■ Dataset records:
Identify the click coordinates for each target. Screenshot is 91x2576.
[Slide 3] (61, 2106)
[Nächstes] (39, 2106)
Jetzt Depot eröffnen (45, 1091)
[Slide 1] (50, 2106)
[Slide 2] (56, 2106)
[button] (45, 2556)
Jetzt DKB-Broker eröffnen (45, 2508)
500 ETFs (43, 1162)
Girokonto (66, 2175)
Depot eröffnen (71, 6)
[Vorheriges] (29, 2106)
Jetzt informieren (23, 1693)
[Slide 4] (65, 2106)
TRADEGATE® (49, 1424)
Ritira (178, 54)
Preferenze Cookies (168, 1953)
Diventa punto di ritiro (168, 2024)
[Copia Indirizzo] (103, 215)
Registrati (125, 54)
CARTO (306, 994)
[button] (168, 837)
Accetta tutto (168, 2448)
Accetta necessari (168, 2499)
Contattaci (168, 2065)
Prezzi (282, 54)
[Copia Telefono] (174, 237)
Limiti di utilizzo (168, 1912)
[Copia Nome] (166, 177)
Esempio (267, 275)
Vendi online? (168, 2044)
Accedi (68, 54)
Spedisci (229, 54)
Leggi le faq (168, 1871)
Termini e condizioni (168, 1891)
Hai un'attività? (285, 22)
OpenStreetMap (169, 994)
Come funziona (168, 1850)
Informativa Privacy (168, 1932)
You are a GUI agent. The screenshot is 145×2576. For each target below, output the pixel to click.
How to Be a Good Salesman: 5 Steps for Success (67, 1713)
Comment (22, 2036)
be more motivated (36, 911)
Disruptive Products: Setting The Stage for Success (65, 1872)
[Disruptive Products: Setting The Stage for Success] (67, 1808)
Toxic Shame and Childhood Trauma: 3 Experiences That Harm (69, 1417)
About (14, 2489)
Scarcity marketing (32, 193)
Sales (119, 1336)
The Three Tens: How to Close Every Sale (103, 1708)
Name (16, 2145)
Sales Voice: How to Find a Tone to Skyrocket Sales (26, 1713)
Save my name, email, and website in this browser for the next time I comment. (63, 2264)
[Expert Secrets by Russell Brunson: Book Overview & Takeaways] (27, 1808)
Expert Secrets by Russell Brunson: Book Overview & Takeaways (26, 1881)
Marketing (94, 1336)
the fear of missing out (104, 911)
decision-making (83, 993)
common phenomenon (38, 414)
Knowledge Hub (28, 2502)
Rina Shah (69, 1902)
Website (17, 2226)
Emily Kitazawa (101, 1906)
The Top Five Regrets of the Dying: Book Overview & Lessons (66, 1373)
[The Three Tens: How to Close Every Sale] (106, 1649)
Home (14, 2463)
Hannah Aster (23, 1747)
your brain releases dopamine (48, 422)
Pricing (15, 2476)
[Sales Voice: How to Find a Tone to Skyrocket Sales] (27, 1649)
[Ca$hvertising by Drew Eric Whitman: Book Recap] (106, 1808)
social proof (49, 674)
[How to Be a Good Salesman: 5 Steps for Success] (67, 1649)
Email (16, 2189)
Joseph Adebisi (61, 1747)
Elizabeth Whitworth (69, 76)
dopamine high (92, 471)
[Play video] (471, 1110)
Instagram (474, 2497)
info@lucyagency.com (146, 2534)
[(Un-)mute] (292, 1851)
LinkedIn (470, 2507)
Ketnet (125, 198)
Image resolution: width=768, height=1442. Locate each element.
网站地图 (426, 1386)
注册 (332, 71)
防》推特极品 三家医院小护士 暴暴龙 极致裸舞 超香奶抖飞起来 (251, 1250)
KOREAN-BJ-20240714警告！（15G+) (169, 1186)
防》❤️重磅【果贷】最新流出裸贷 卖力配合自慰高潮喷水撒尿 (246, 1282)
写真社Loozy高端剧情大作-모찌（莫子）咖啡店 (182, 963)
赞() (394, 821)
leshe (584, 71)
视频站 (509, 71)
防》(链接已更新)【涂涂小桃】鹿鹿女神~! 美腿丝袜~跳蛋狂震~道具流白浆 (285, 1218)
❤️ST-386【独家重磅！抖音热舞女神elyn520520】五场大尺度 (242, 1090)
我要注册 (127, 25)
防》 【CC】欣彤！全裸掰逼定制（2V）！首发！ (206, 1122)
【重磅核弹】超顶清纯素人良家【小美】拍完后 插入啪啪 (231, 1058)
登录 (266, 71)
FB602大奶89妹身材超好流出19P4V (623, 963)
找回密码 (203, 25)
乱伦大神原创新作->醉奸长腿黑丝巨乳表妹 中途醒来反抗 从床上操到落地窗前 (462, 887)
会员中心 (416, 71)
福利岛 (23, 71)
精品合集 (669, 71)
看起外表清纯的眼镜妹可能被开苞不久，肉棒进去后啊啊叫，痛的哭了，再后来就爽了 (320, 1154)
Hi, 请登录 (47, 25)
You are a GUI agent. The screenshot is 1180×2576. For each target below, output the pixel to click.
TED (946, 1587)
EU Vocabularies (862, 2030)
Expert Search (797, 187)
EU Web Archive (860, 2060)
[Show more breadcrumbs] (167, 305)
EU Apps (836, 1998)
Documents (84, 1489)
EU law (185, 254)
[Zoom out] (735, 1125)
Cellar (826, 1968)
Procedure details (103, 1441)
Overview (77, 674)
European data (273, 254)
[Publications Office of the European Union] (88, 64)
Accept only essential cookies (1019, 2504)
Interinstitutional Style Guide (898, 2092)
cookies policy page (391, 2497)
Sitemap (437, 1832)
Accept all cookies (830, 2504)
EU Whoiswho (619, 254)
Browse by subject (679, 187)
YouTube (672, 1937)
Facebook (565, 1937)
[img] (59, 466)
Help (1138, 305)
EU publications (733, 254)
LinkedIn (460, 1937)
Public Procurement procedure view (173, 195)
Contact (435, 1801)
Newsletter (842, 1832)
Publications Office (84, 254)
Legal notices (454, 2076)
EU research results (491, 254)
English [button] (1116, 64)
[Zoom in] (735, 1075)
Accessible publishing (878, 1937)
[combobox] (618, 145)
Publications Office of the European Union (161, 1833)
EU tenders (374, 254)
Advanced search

■ Task:
For this task, copy every line of the material in which "Salesman" appears.

■ Response for this exercise:
How to Be a Good Salesman: 5 Steps for Success (67, 1713)
[How to Be a Good Salesman: 5 Steps for Success] (67, 1649)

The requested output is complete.